Ignoring objections from the FBI and Deputy Attorney General Rod Rosenstein, President Donald Trump is by all accounts preparing to release the controversial "FISA memo", which was assembled by House Intel Chairman Devin Nunes.
Top Democrats - who once echoed criticisms from inside the DOJ - now admit that the memo's contents - once said to be "fabrications" - could prompt the firings of Rosenstein and even possibly Special Counsel Robert Mueller.
And as it so happens, with the Russia collusion narrative danging by a thread and the threatening to take what remains of the Democrats credibility with it, CNN is back with - what else? - another report fueling the tired narrative that Trump has asked those around him to take "loyalty oaths" and otherwise prove their fealty.
This time, CNN is claiming that President Trump wanted to know whether Rosenstein was "on my team" when the deputy attorney general - who appointed Mueller to run the Russia investigation in May - approached him in December about quashing Intel Committee Chairman Devin Nunes' document demands.
Which is interesting, because the documents that were eventually turned over following months of resistance to those demands became the inspiration for the FISA memo.
But CNN doesn't dwell on that. Instead, it moves next to Rosenstein's incredulous response: "Of course, we're all on your team, Mr. President," he reportedly said.

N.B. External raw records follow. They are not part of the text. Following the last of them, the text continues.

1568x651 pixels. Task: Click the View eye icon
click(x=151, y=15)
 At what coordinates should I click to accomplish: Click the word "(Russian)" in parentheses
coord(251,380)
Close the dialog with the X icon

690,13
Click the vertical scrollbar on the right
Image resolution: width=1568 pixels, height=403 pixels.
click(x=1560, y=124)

CNN quickly reminds us that this isn't the first time Trump's prediliction with loyalty has been raised by the press:
The episode is the latest to come to light portraying a President whose inquiries sometimes cross a line that presidents traditionally have tried to avoid when dealing with the Justice Department, for which a measure of independence is key. The exchange could raise further questions about whether Trump was seeking to interfere in the investigation by special counsel Robert Mueller, who is looking into potential collusion by the Trump campaign with Russia and obstruction of justice by the White House.

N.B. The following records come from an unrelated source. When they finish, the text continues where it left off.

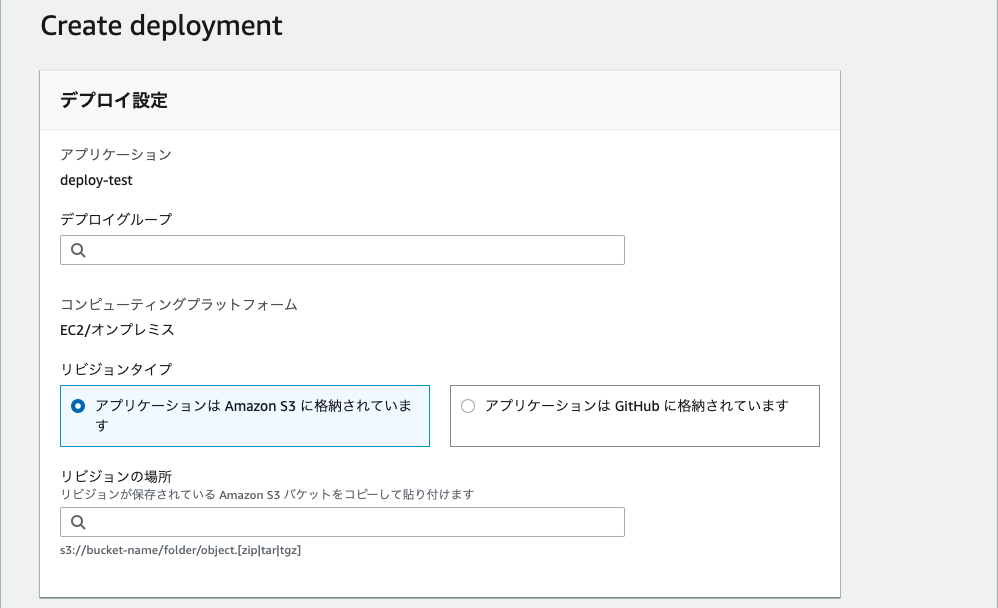Click the deploy-test application name
Viewport: 998px width, 608px height.
[96, 181]
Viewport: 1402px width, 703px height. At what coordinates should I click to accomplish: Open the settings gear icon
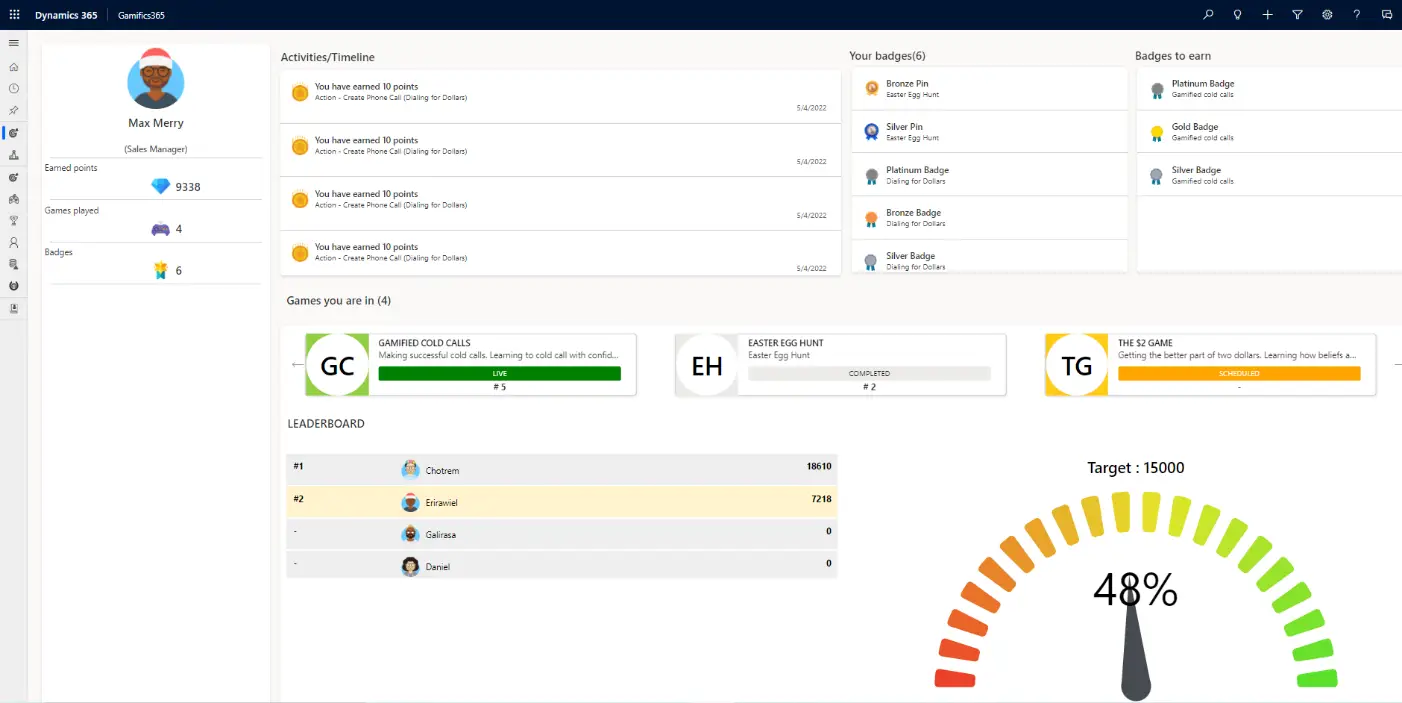(x=1327, y=15)
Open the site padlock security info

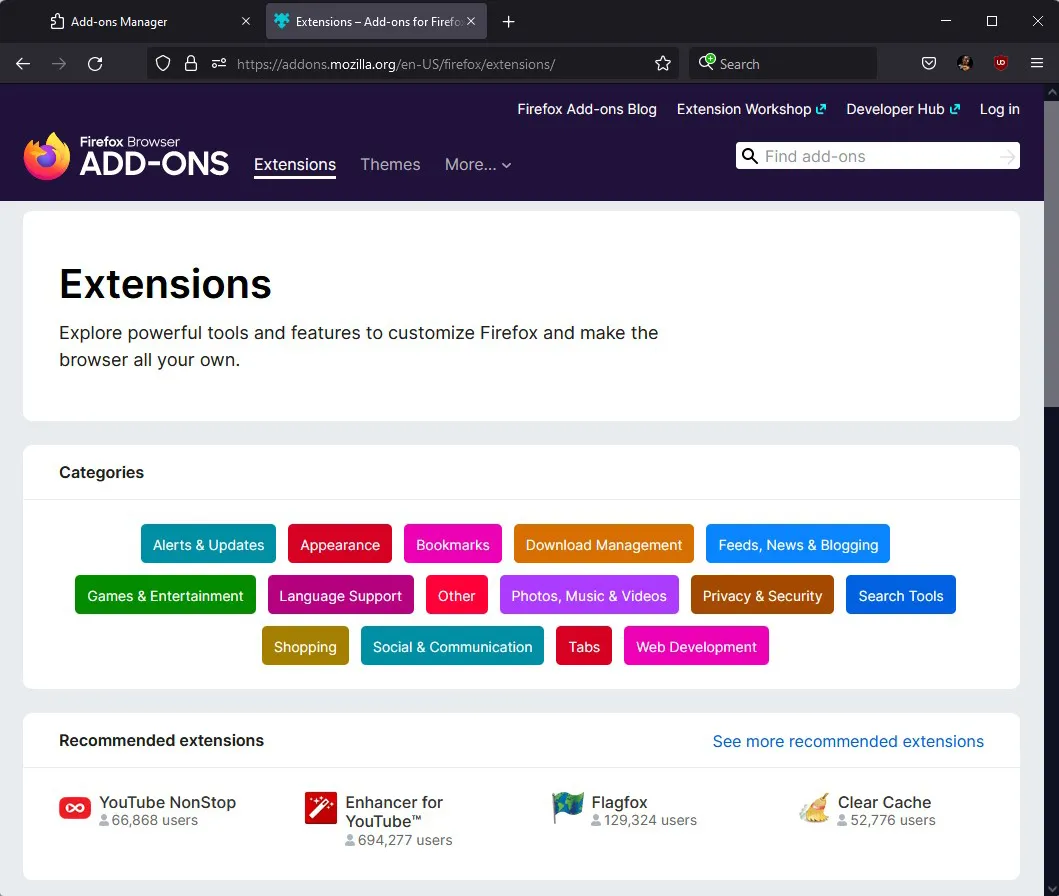[x=191, y=64]
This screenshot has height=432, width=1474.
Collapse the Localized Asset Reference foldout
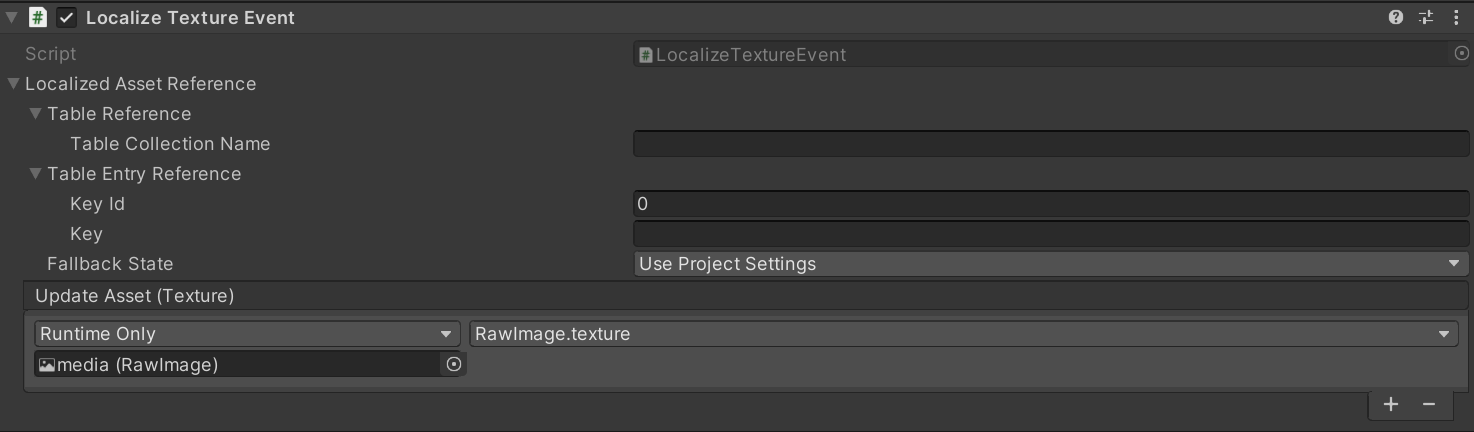14,84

At the December meeting, the deputy attorney general appeared surprised by the President's questions, the sources said. He demurred on the direction of the Russia investigation, which Rosenstein has ultimate authority over now that his boss, Attorney General Jeff Sessions, has recused himself. And he responded awkwardly to the President's "team" request, the sources said.
"Of course, we're all on your team, Mr. President," Rosenstein told Trump, the sources said. It is not clear what Trump meant or how Rosenstein interpreted the comment.
Rosenstein's meeting with the President came as Rosenstein prepared to testify before the House Judiciary Committee. Trump appeared focused on Rosenstein's testimony, and even reportedly fed questions to members of Congress, demanding that they ask them during Rosenstein's testimony. Rosenstein originally incurred the president's anger when he appointed Mueller, and the president has reportedly even considered firing him in recent weeks.
On Monday, Deputy FBI Director Andrew McCabe surprised his colleagues and the media by announcing his early exit as deputy director, saying he would instead use the remainder of his vacation time to allow him to still collect his full pension. Reports later confirmed that he was pushed out, and also that he is under an active DOJ investigation.
And if Adam Schiff's claim during in an interview with Reuters published earlier this evening holds any weight, Rosenstein could very well be next.